The agreement signed with Dorna Sports, organizer and promoter of the most important international two-wheel racing championships, lasts until 2026 and will therefore cover four editions of the MotoE World Cup.
This is a historic step for the Borgo Panigale motorcycle manufacturer which, following its custom of using racing competition as a laboratory for technologies and solutions that then become reality for all motorcyclists, enters the world of electric bikes starting from the sportiest sector, that of the electric class of the MotoGP World Championship.
The goal is to develop expertise and technologies in a constantly evolving world such as the electric one, through an experience familiar to the company like that of racing competition. This has been a consolidated tradition for the Borgo Panigale company starting from the Ducati 851, which inaugurated the trend of Ducati road sports bikes by revolutionizing the concept with its innovative two-cylinder water-cooled engine, electronic fuel injection and the new twin-shaft, four-valve heads, deriving from the Ducati 748 IE bike that made its debut in endurance races at Le Castellet in 1986.

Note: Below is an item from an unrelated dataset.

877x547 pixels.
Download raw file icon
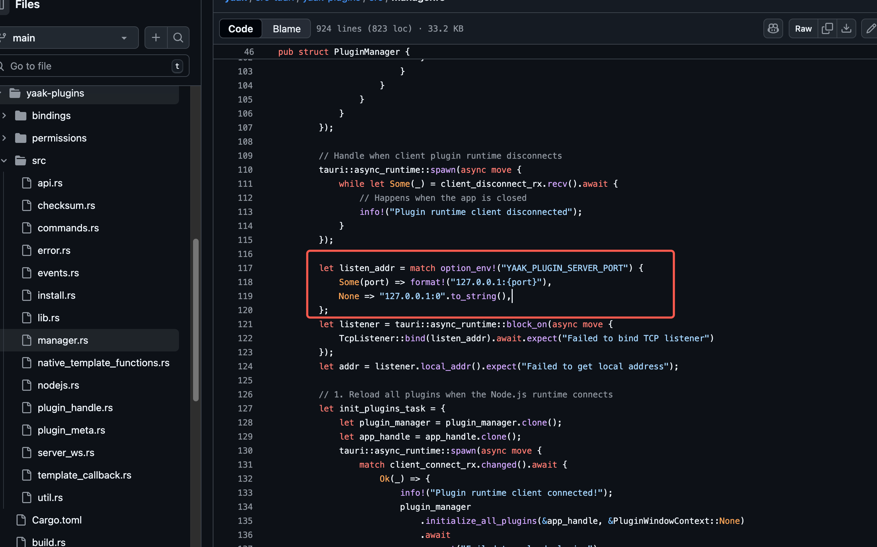[846, 29]
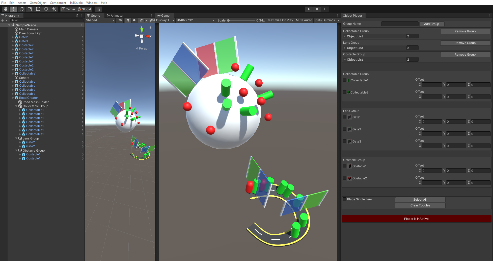
Task: Toggle 2D view mode in the Scene view
Action: (120, 20)
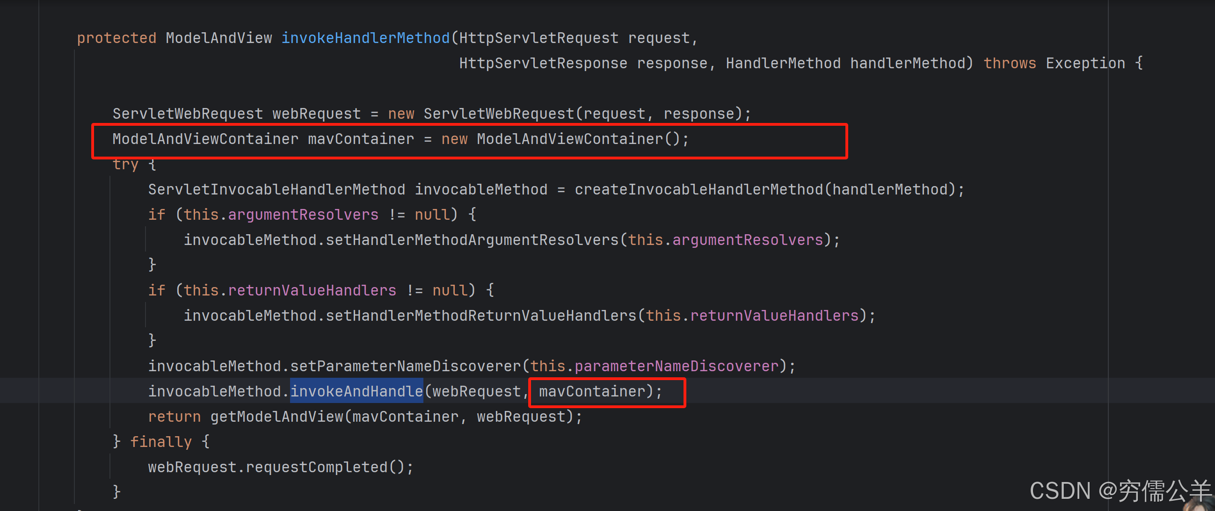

Since then, this endless transfer of expertise has always taken place from the Superbike World Championships, in which Ducati has participated since the first edition in 1988, and from MotoGP, in which Ducati is the only non-Japanese motorcycle manufacturer to have won a World Championship.
The crossover is also evident in the most recent and prestigious products of the Borgo Panigale manufacturer: the V4 engine of the Panigale is in fact strictly derived in its entire construction philosophy – from the bore and stroke measurements to the counter-rotating crankshaft – from the engine that debuted on the Desmosedici GP in 2015. The V4 Granturismo that equips the new Multistrada V4 was then derived from the Panigale engine. All the vehicle control software is also directly derived from those developed in the racing world. Not to mention the field of aerodynamics.

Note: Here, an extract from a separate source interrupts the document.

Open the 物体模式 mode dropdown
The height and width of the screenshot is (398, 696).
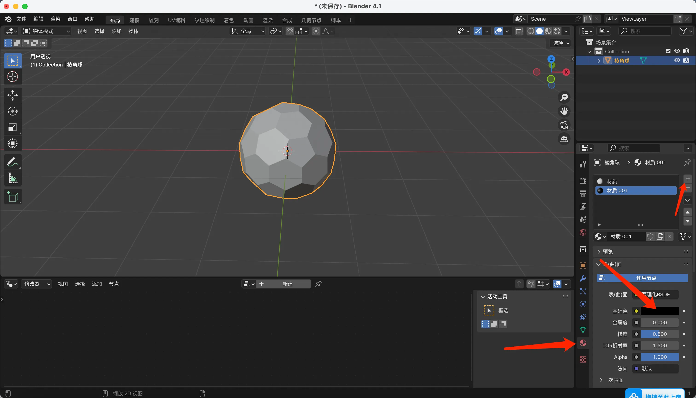(x=46, y=31)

The technological solutions developed in the world of racing, transferred to the products that make up the range, allow Ducati to offer its enthusiasts extremely high-performance and fun-to-ride motorcycles. The FIM Enel MotoE Championship will also be no exception in this regard and will allow the Company to develop the best technologies and test methodologies applied to sporty, light and powerful electric motorcycles.
At the same time, the fact that Ducati forms part of the Volkswagen Group, which has made electric mobility an essential element of its 2030 “New Auto” strategy, represents the best prerequisite for an extraordinary exchange of expertise in the field of electric powertrains.
This first step of Ducati in the world of electric bikes will also have an influence on the evolution of the product range. Now, the most important challenges in this field remain those of the size, weight, autonomy of the batteries and the availability of charging networks. Ducati’s experience in the FIM Enel MotoE World Cup will be a fundamental support for product R&D, together with the physiological evolution of technology and chemistry. The goal is to study how to produce, as soon as the technology allows, a Ducati electric vehicle that is sporty, light, thrilling and able to satisfy all enthusiasts.
A new chapter of the FIM Enel MotoE Word Cup is closer than ever. And that of Ducati too.